Here n refers to the size of the count array, which is always 256. That means the time complexity is technically O(1) since the input size is fixed. The space complexity is also O(1) because you only use a handful of variables.

If you think of n as the total number of samples (the sum of all counts), then the approach is still O(256) time and O(1) extra space, which is far better than the O(n log n) you would need if you sorted the raw samples.

The building blocks

1. Prefix sums over a frequency array

The median computation relies on accumulating a running total as you walk through the count array. This is essentially a prefix sum: after processing index i, you know how many total elements have values from 0 to i.

running = 0
for i in range(256):
    running += count[i]
    if running >= target:
        return i

This pattern appears whenever you need to find the k-th element in a frequency distribution.

2. Weighted aggregation

The mean uses weighted aggregation: multiply each value by its frequency, sum everything, and divide by the total count. This same pattern shows up in expected value calculations, center-of-mass problems, and probability distributions.

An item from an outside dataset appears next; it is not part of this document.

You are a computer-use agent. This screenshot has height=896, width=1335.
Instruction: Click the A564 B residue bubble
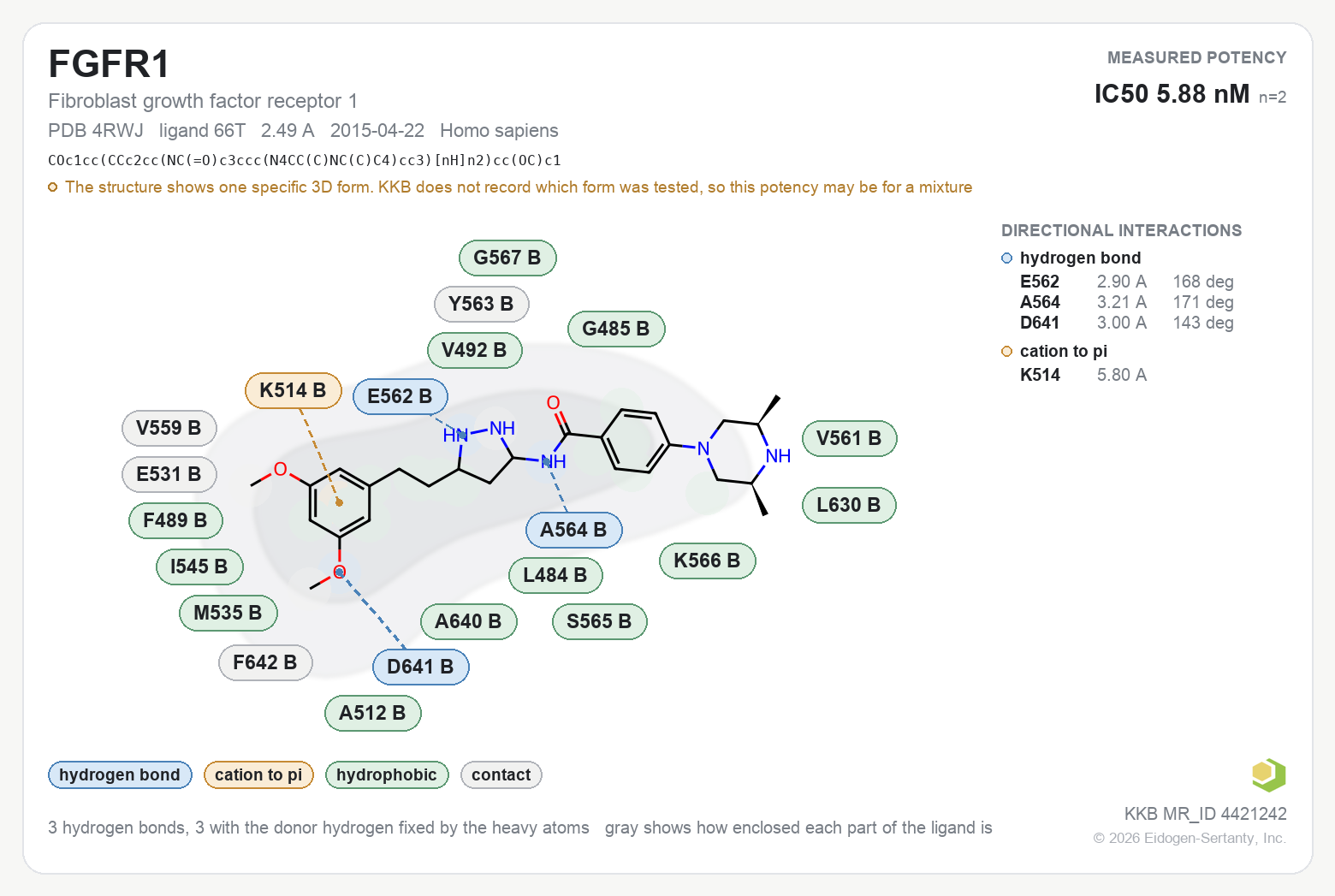pos(574,530)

total = sum(i * count[i] for i in range(256))
mean = total / n

Keeping the sum as a running accumulator avoids floating point drift when dealing with very large counts.

Edge cases

  • Single distinct value: Every count is zero except one. Min, max, mode, and median are all the same value, and the mean equals that value too.
  • Two distinct values with equal counts: The median is the average of the two values, not either one individually.
  • All 256 values present: The algorithm still runs 256 iterations, but now min = 0 and max = 255.
  • Extremely large counts: With counts up to 10^9, the weighted sum i * count[i] can overflow 32-bit integers. Use 64-bit arithmetic or a language that handles big integers natively (like Python).
  • Even vs. odd total count: The median logic must average two middle values for even totals. Missing this is the most common bug.

From understanding to recall

Reading through this solution once gives you the idea, but you will not remember the median formula next week. The trick is to practice retrieving the technique from memory, not just recognizing it when you see it.

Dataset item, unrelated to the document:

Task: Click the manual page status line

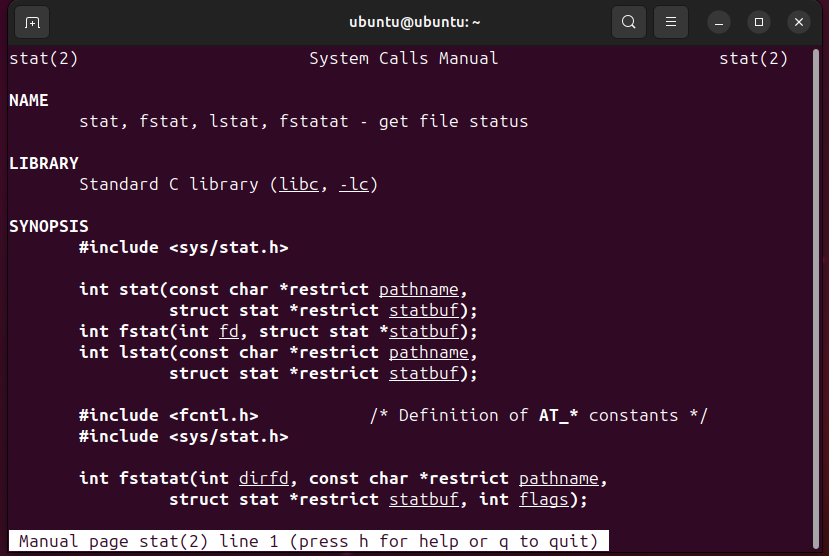Action: pos(308,542)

Try closing this page and writing the find_median helper from scratch. If you get stuck, come back and check. Then try again tomorrow. That spaced retrieval is what turns a "solved it once" problem into a pattern you own.

CodeBricks automates this cycle for you. It breaks problems into atomic building blocks (prefix sum over frequency arrays, weighted aggregation, boundary scanning) and schedules them for review at increasing intervals. You stop grinding and start retaining.

Related posts

  • Find Peak Element - another problem where scanning with a simple condition finds the answer
  • Two Sum - frequency-based lookup using a hash map
  • Majority Element - computing statistics from frequency information

The five statistics in this problem are not hard individually. What makes the problem interesting is computing all of them from a single compressed representation. If you can internalize the frequency array abstraction, you will find it popping up everywhere, from counting sort to sliding window frequency maps.